# Hermit Crab Adventures



## Lilysmommy (Jan 7, 2009)

I thought I'd start a better-named thread to post crabby updates and pictures on, if no one minds. 

I'm super excited tonight because when I went to put in frozen food, I found Boromir, the medium crab, by the dry food bowl. I kind of scared the heck out of the poor guy, really.  He tried to run for the hills, and I probably should have let him, but I've been wanting to measure shell openings so I can make sure I have appropriate sizes in the tank. So out he came for a minute or so. He was less than impressed & wouldn't come out while I held him (understandably), but I still took a couple quick pictures.





I love how pretty and bright his colors are.  And I'm absolutely thrilled that two of my crabbies are up, even if they're only come out at night! Now I'm just waiting on the other small crab, Merry. He was missing a leg when I got him, so I'm hoping he's taking a nice long time to molt & hopefully regrow it.


----------



## Draenog (Feb 27, 2012)

So cute I've always loved hermit crabs 

I remember catching tiny ones on the shores of the Mediterranean sea in Greece as a child. They were so cute.


----------



## Soyala_Amaya (Aug 1, 2011)

So, thought this was neat...weird...but neat
http://inhabitat.com/aki-inomatas-crystalline-3d-printed-hermit-crab-shells-meld-nature-and-architecture/aki-inomata-3d-printed-hermit-crab-shell-2/?extend=1


----------



## Lilysmommy (Jan 7, 2009)

I love their adorable little faces and eyes. Also I was told on my hermit crab forum that he probably did molt - in the second picture, you can see little black tips on the ends of his legs, which is an indicator of a recent molt. So that explains his pretty colors.  I'm glad it went well for him, molting is one of the crabby things that I'm most anxious about!

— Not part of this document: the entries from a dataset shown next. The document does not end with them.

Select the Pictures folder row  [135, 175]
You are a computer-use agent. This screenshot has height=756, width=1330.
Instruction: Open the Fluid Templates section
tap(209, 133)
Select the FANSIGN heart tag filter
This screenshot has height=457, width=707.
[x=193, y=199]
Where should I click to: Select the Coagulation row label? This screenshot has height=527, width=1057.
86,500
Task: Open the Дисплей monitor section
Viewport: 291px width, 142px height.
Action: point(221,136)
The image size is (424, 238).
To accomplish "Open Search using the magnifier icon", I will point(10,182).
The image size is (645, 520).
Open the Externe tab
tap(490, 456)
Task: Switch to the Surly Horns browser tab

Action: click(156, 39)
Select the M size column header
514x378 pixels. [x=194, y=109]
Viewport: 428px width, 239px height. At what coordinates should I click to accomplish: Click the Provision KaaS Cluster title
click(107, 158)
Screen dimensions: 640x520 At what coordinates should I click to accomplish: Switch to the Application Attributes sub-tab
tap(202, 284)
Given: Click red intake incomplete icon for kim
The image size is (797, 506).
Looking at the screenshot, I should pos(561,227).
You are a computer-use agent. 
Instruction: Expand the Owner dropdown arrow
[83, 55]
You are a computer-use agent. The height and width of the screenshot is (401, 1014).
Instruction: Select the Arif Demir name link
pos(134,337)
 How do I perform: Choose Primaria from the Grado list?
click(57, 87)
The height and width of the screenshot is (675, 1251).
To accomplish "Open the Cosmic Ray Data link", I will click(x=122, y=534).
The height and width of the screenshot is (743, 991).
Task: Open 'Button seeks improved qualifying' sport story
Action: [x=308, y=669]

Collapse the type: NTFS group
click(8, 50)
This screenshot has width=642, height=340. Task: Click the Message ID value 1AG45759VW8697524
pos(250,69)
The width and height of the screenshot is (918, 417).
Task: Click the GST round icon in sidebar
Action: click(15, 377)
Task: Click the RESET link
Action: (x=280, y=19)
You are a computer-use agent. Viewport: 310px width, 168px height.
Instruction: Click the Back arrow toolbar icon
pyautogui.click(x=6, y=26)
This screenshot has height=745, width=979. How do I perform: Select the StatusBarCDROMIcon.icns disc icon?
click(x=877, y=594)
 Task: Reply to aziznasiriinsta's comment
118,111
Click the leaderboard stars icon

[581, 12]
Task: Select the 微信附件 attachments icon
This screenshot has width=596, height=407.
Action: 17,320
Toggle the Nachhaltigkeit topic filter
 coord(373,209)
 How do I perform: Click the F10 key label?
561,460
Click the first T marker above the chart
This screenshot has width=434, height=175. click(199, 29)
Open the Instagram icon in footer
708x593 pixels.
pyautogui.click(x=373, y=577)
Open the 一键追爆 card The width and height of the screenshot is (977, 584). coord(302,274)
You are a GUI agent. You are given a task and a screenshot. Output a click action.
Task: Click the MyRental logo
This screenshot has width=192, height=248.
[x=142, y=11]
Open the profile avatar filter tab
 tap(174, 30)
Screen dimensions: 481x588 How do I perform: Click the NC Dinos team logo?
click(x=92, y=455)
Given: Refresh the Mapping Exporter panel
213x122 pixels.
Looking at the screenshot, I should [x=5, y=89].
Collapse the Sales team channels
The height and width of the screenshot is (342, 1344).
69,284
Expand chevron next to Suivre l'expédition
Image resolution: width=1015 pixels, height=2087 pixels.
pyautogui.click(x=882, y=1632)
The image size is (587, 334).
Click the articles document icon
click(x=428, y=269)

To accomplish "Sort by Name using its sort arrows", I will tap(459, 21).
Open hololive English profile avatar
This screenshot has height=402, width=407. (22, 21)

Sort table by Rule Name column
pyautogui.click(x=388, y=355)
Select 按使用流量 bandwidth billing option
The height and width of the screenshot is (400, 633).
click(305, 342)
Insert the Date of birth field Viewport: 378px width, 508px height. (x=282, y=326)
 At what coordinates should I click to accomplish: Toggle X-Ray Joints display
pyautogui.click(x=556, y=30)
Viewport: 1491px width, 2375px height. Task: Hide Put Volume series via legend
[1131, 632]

And that's interesting, Soyala! I've seen similar things, such as someone who makes glass/mineral shells for crabs. As long as the materials aren't harmful to them, it's pretty neat!


----------



## Lilysmommy (Jan 7, 2009)

I'm so excited - both of the crabs that were burrowed underground for the past 5 weeks are up now! And it's clear that they've both molted successfully as well.  I feel like I've gotten over my first huge hurdle with owning hermit crabs. Molts can be dangerous & is one of the most common times to lose a hermit crab. So I was really anxious about them. I think my third crabby, Pippin (who's been up for the past 5 weeks) has gone down to molt now as I haven't seen him in a few days, possibly a week. But I'll just have to wait and see.

In the meantime, here's my two beautiful, newly-molted babies!

Boromir (a medium crab)


Merry (a small crab)


I think Merry's shell in this picture is ugly, but I got a chance to measure his opening while he was out. So I put in a bunch of appropriately-sized shells last night and got what I was hoping for - the ugly shell was abandoned today when I checked.  I'm not sure what he moved into yet, I haven't seen him today.

Boromir is still in the new Favorite Place - perched on back of the cork round, underneath the shell shop. Both of them were there when I found them last night.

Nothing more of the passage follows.